_PROMPT_:
Could you return every record below without changing a word?

====

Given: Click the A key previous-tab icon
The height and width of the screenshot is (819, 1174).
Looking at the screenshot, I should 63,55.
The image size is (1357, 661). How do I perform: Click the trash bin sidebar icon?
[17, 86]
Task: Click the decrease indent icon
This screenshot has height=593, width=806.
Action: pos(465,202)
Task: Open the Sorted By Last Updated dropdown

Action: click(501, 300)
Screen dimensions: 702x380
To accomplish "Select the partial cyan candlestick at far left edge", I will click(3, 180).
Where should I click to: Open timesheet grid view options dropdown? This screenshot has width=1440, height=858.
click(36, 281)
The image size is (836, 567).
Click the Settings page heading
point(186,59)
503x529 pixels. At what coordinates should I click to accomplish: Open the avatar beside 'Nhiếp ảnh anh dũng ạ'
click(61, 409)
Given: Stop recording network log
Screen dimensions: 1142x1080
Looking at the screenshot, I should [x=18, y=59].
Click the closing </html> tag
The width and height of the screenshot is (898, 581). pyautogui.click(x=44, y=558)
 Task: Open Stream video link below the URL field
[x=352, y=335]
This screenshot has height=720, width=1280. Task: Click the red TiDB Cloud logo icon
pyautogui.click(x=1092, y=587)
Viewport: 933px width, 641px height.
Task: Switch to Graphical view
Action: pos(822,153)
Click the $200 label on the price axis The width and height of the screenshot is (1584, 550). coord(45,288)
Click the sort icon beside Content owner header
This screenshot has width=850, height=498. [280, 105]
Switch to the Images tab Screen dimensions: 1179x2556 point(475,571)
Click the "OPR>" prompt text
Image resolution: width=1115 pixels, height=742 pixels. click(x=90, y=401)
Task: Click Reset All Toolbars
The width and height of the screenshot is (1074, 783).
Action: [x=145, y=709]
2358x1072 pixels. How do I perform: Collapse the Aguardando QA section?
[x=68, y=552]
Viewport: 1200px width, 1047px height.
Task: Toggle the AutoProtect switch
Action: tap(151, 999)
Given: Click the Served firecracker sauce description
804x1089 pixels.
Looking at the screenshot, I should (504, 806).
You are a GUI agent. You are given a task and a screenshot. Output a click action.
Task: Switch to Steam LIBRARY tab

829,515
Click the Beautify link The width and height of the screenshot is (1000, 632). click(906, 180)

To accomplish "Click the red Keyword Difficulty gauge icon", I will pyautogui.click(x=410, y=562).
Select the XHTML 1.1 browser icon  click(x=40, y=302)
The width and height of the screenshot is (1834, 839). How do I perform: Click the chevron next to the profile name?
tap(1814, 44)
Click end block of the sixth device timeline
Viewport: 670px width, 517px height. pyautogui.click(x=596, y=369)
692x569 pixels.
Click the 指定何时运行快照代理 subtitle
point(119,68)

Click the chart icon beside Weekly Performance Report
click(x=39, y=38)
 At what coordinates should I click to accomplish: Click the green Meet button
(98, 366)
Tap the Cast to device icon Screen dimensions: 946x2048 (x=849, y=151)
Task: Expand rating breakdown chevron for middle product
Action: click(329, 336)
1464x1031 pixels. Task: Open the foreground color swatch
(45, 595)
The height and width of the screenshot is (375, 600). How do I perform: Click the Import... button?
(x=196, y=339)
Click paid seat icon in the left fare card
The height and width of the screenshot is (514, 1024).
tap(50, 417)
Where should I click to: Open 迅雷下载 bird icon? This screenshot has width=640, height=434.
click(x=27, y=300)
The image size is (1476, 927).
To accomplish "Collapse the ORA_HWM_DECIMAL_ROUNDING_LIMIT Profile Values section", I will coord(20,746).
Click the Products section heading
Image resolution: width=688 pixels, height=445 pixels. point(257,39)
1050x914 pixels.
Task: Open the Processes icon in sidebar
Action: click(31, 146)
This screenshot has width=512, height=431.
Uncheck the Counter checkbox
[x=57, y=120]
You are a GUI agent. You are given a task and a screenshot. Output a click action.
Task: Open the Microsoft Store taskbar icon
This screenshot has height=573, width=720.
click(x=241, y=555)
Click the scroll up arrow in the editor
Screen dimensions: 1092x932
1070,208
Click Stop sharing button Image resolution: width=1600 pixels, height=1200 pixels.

====

_RESULT FOR THIS EXERCISE_:
Given: Click the A key previous-tab icon
The height and width of the screenshot is (819, 1174).
Looking at the screenshot, I should 63,55.
The image size is (1357, 661). How do I perform: Click the trash bin sidebar icon?
[17, 86]
Task: Click the decrease indent icon
This screenshot has height=593, width=806.
Action: pos(465,202)
Task: Open the Sorted By Last Updated dropdown

Action: click(501, 300)
Screen dimensions: 702x380
To accomplish "Select the partial cyan candlestick at far left edge", I will click(3, 180).
Where should I click to: Open timesheet grid view options dropdown? This screenshot has width=1440, height=858.
click(36, 281)
The image size is (836, 567).
Click the Settings page heading
point(186,59)
503x529 pixels. At what coordinates should I click to accomplish: Open the avatar beside 'Nhiếp ảnh anh dũng ạ'
click(61, 409)
Given: Stop recording network log
Screen dimensions: 1142x1080
Looking at the screenshot, I should [x=18, y=59].
Click the closing </html> tag
The width and height of the screenshot is (898, 581). pyautogui.click(x=44, y=558)
 Task: Open Stream video link below the URL field
[x=352, y=335]
This screenshot has height=720, width=1280. Task: Click the red TiDB Cloud logo icon
pyautogui.click(x=1092, y=587)
Viewport: 933px width, 641px height.
Task: Switch to Graphical view
Action: pos(822,153)
Click the $200 label on the price axis The width and height of the screenshot is (1584, 550). coord(45,288)
Click the sort icon beside Content owner header
This screenshot has width=850, height=498. [280, 105]
Switch to the Images tab Screen dimensions: 1179x2556 point(475,571)
Click the "OPR>" prompt text
Image resolution: width=1115 pixels, height=742 pixels. click(x=90, y=401)
Task: Click Reset All Toolbars
The width and height of the screenshot is (1074, 783).
Action: [x=145, y=709]
2358x1072 pixels. How do I perform: Collapse the Aguardando QA section?
[x=68, y=552]
Viewport: 1200px width, 1047px height.
Task: Toggle the AutoProtect switch
Action: tap(151, 999)
Given: Click the Served firecracker sauce description
804x1089 pixels.
Looking at the screenshot, I should (504, 806).
You are a GUI agent. You are given a task and a screenshot. Output a click action.
Task: Switch to Steam LIBRARY tab

829,515
Click the Beautify link The width and height of the screenshot is (1000, 632). click(906, 180)

To accomplish "Click the red Keyword Difficulty gauge icon", I will pyautogui.click(x=410, y=562).
Select the XHTML 1.1 browser icon  click(x=40, y=302)
The width and height of the screenshot is (1834, 839). How do I perform: Click the chevron next to the profile name?
tap(1814, 44)
Click end block of the sixth device timeline
Viewport: 670px width, 517px height. pyautogui.click(x=596, y=369)
692x569 pixels.
Click the 指定何时运行快照代理 subtitle
point(119,68)

Click the chart icon beside Weekly Performance Report
click(x=39, y=38)
 At what coordinates should I click to accomplish: Click the green Meet button
(98, 366)
Tap the Cast to device icon Screen dimensions: 946x2048 (x=849, y=151)
Task: Expand rating breakdown chevron for middle product
Action: click(329, 336)
1464x1031 pixels. Task: Open the foreground color swatch
(45, 595)
The height and width of the screenshot is (375, 600). How do I perform: Click the Import... button?
(x=196, y=339)
Click paid seat icon in the left fare card
The height and width of the screenshot is (514, 1024).
tap(50, 417)
Where should I click to: Open 迅雷下载 bird icon? This screenshot has width=640, height=434.
click(x=27, y=300)
The image size is (1476, 927).
To accomplish "Collapse the ORA_HWM_DECIMAL_ROUNDING_LIMIT Profile Values section", I will coord(20,746).
Click the Products section heading
Image resolution: width=688 pixels, height=445 pixels. point(257,39)
1050x914 pixels.
Task: Open the Processes icon in sidebar
Action: click(31, 146)
This screenshot has width=512, height=431.
Uncheck the Counter checkbox
[x=57, y=120]
You are a GUI agent. You are given a task and a screenshot. Output a click action.
Task: Open the Microsoft Store taskbar icon
This screenshot has height=573, width=720.
click(x=241, y=555)
Click the scroll up arrow in the editor
Screen dimensions: 1092x932
1070,208
Click Stop sharing button Image resolution: width=1600 pixels, height=1200 pixels.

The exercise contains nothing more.